O governo concluiu a votação da medida provisória do trem-bala, com a aprovação no Senado, por 44 votos a 17, do projeto de conversão à proposta que autoriza a União a oferecer garantia de um empréstimo de até R$ 20 bilhões do Banco Nacional de Desenvolvimento Econômico e Social (BNDES) ao consórcio construtor do trem de alta velocidade (TAV).

A matéria segue para sanção presidencial. Relatora da MP, a senadora Marta Suplicy (PT-SP) informou que o valor total da construção é da ordem de R$ 35 bilhões.

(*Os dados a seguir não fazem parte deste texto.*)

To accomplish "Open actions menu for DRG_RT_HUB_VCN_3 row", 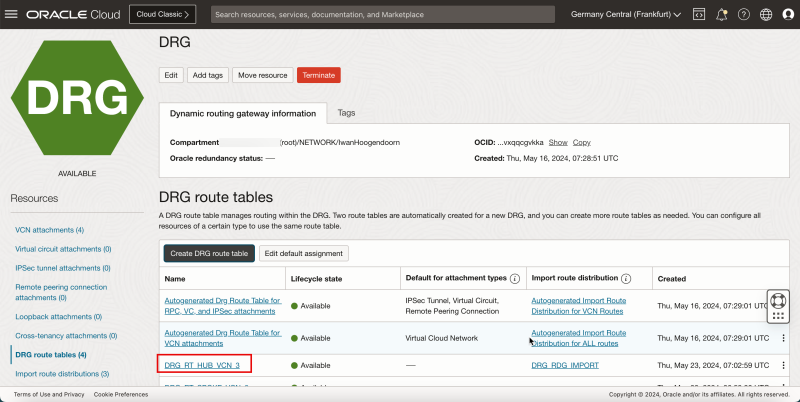I will pyautogui.click(x=783, y=366).
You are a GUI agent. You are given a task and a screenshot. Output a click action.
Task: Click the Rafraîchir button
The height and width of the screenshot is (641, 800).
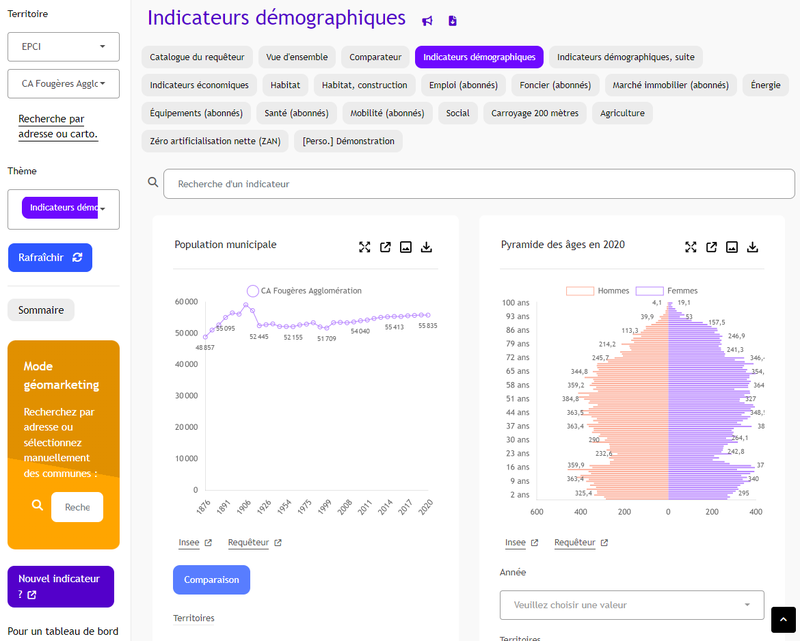click(x=50, y=257)
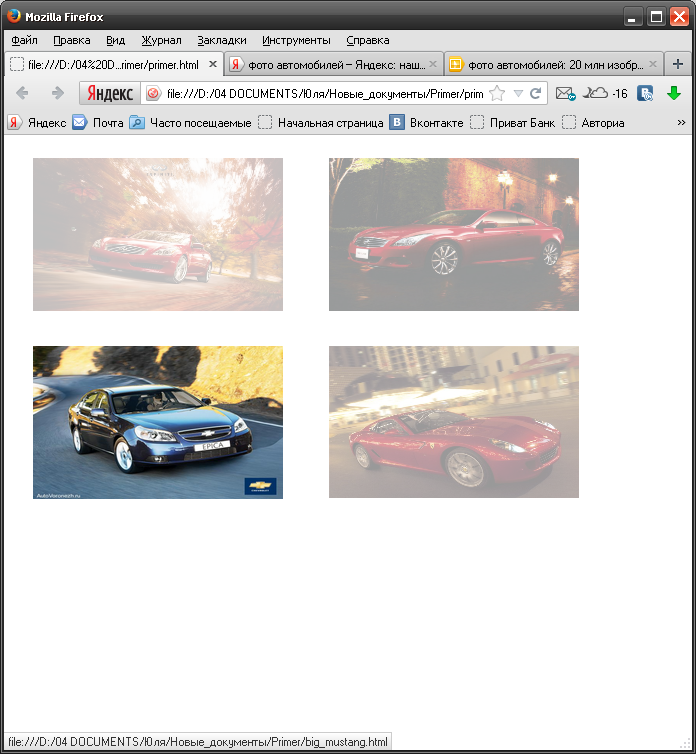Expand the URL history dropdown arrow

coord(518,93)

No seu discurso de 13 páginas, Marta reconheceu que “alguns podem questionar a prioridade deste projeto frente à necessidade de investimentos em outras obras de transportes”.

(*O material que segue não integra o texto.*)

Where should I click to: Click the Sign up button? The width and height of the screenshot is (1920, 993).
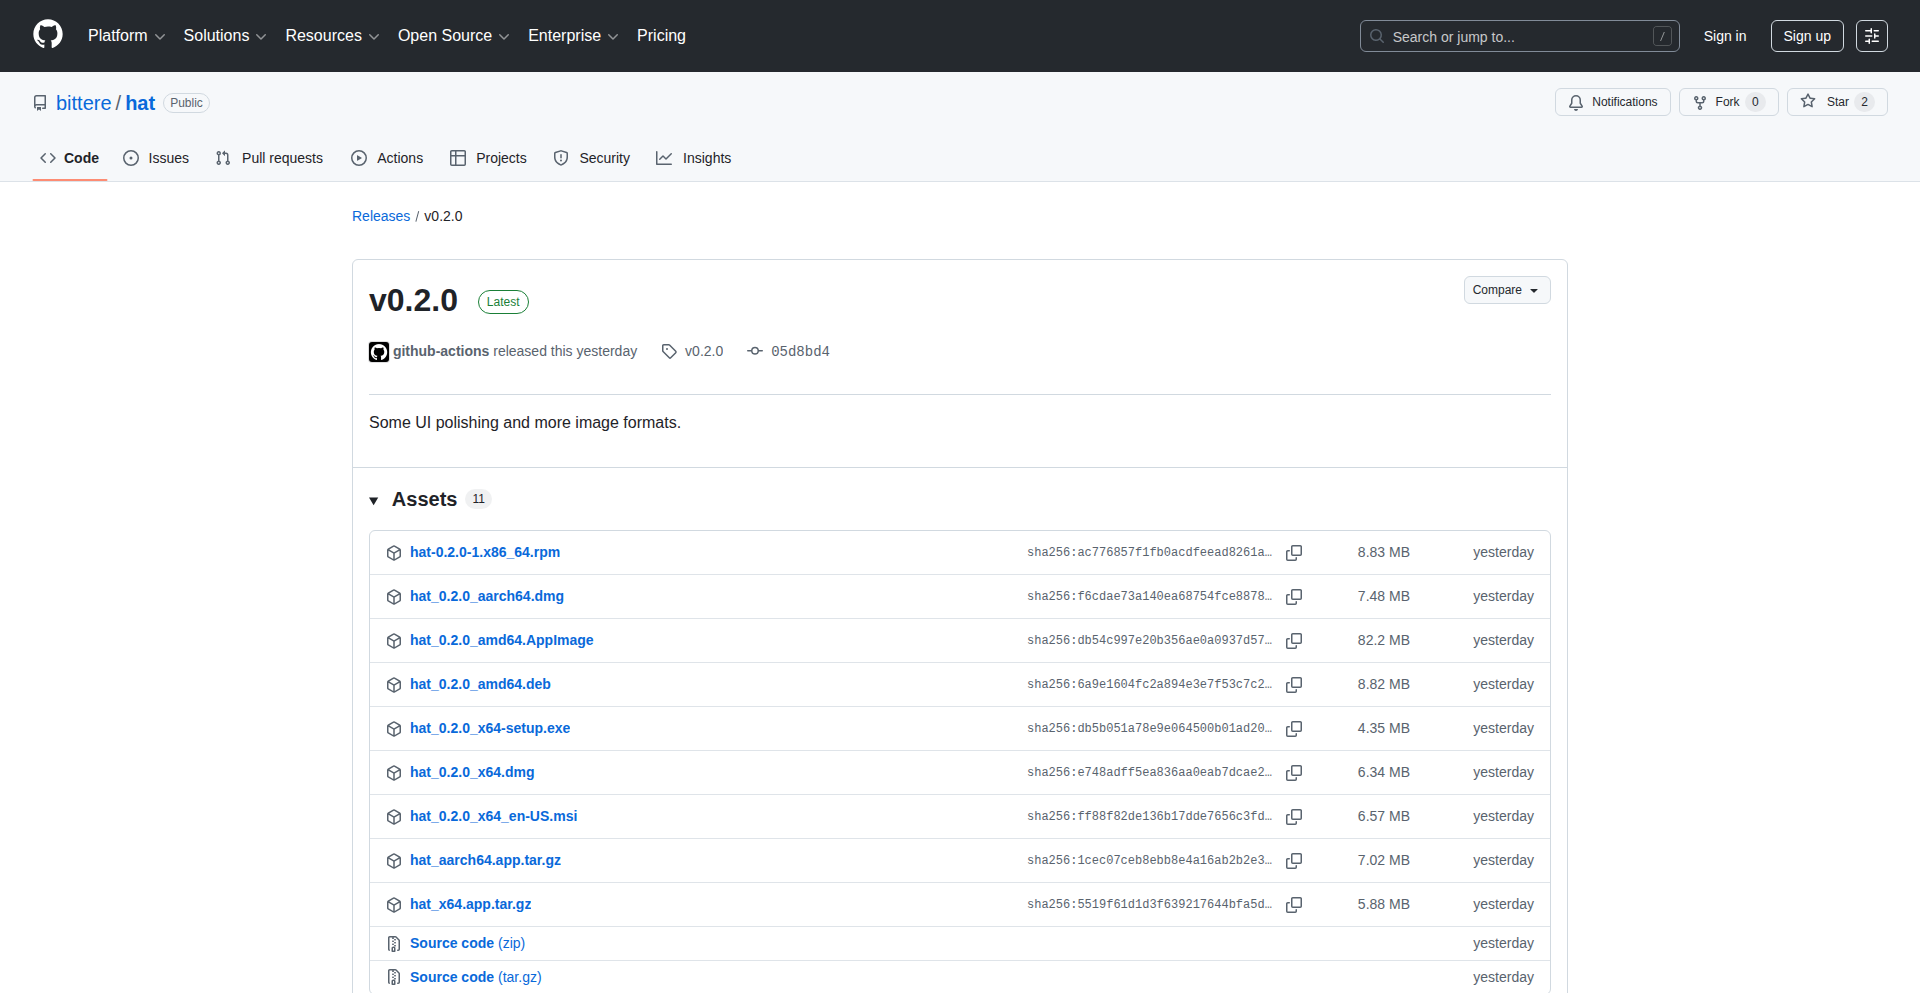pos(1806,36)
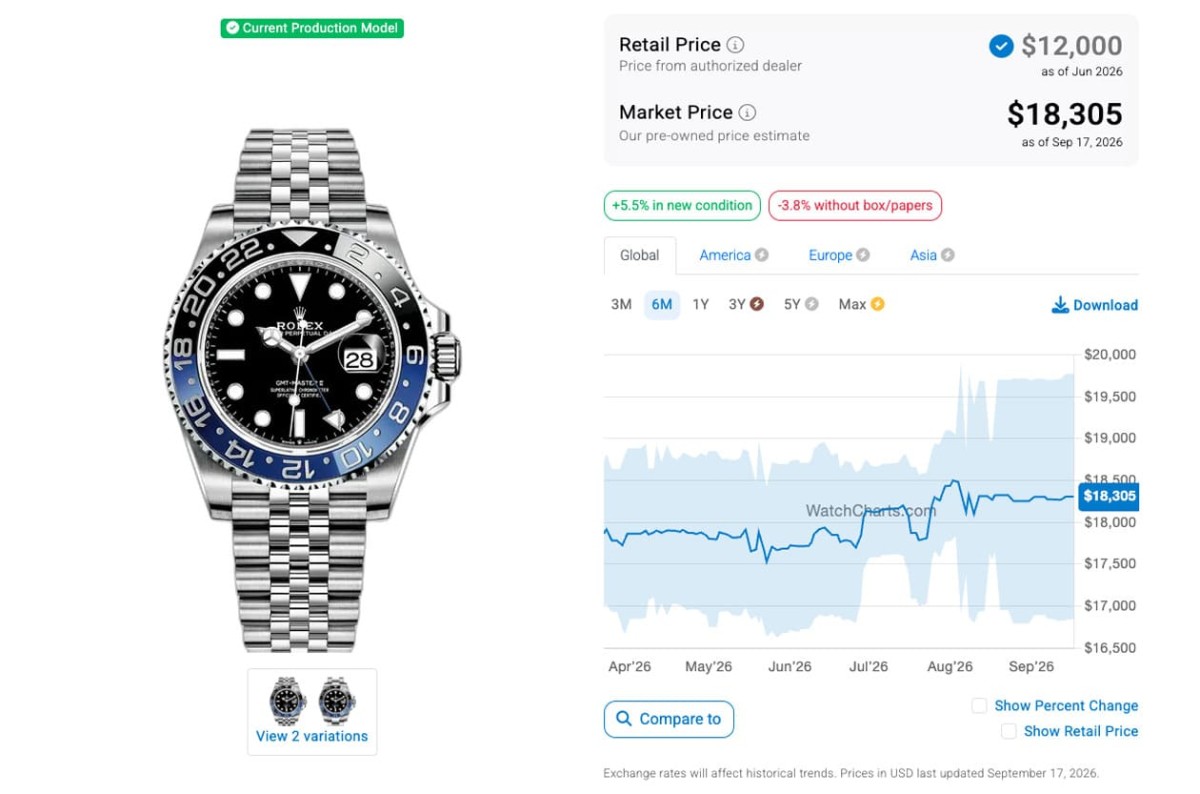The image size is (1200, 794).
Task: Click the lightning icon next to America
Action: [x=762, y=255]
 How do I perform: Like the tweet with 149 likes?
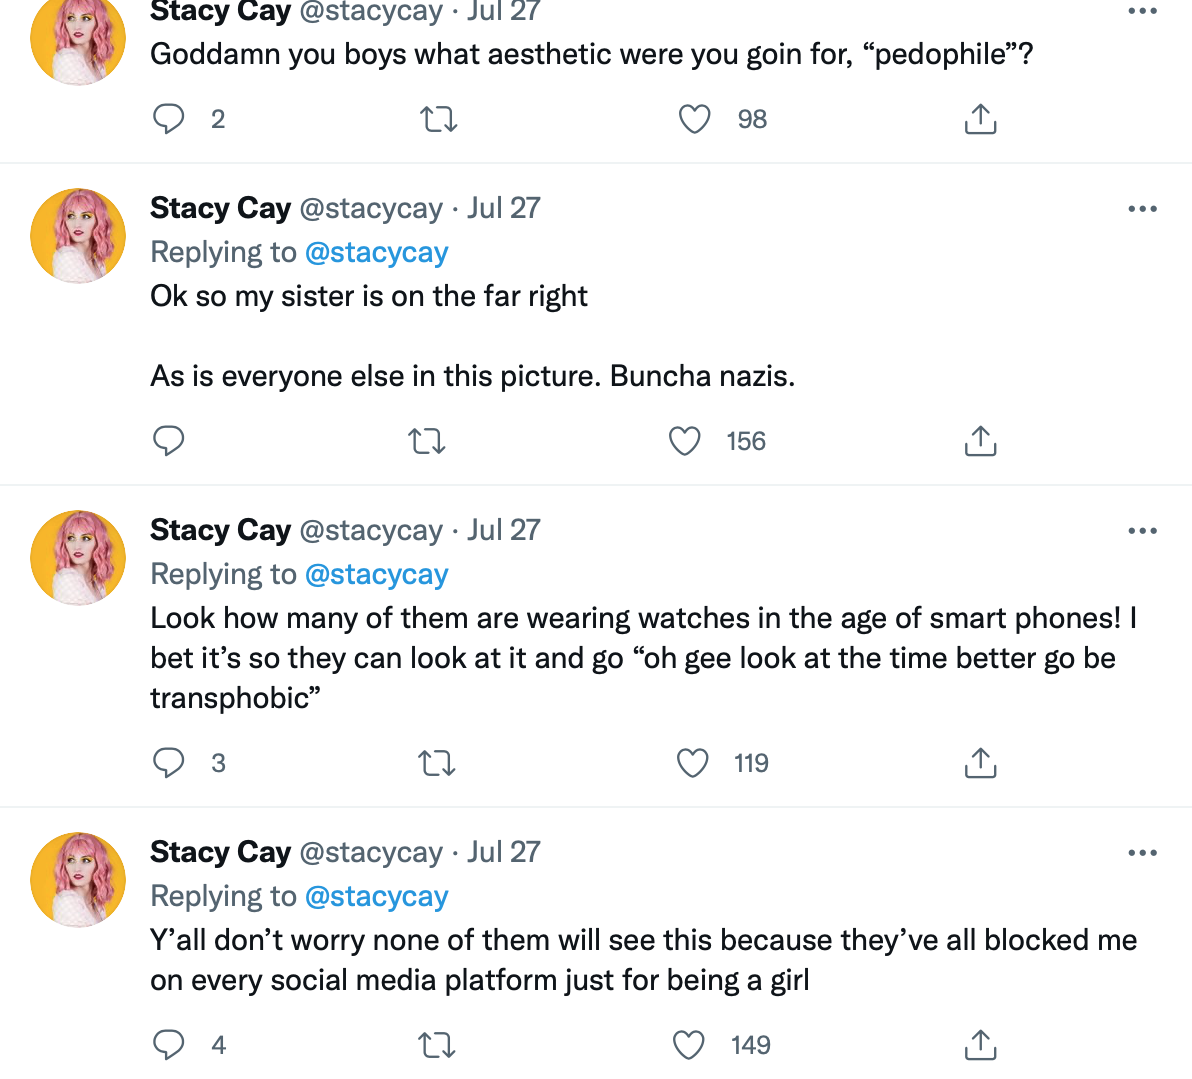tap(689, 1045)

Em resposta, alegou que o Programa de Aceleração do Crescimento (PAC) também favorece setores do País, como moradia, saneamento ambiental e transporte urbano.

“Portanto, o trem de alta velocidade não é um projeto isolado, mas parte de grandes investimentos que visam garantir as condições para que nosso País possa fazer frente aos desafios deste século”, alegou.

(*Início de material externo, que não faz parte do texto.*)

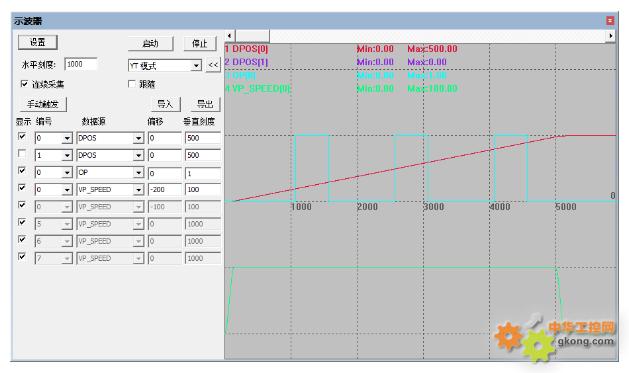Toggle the continuous acquisition checkbox

pos(24,84)
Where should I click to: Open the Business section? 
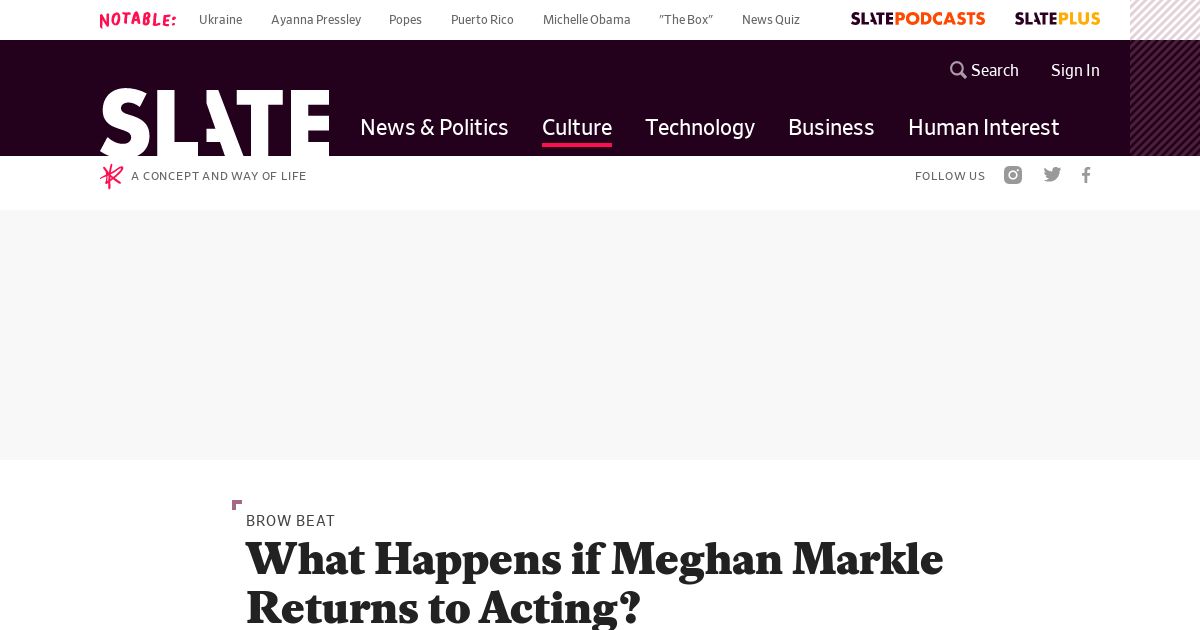tap(831, 127)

Como a validade da MP termina domingo, os senadores ficaram impedidos de alterar o texto. Se o fizessem, o prazo extrapolaria antes de ser reexaminada pelos deputados.

O leilão do trem-bala já foi adiado duas vezes. O primeiro adiamento foi anunciado em novembro do ano passado e o segundo na semana passada. Pelo novo cronograma, as empresas interessadas em participar da disputa terão que apresentar suas propostas no dia 11 de julho. O leilão, propriamente, acontecerá em 29 de julho.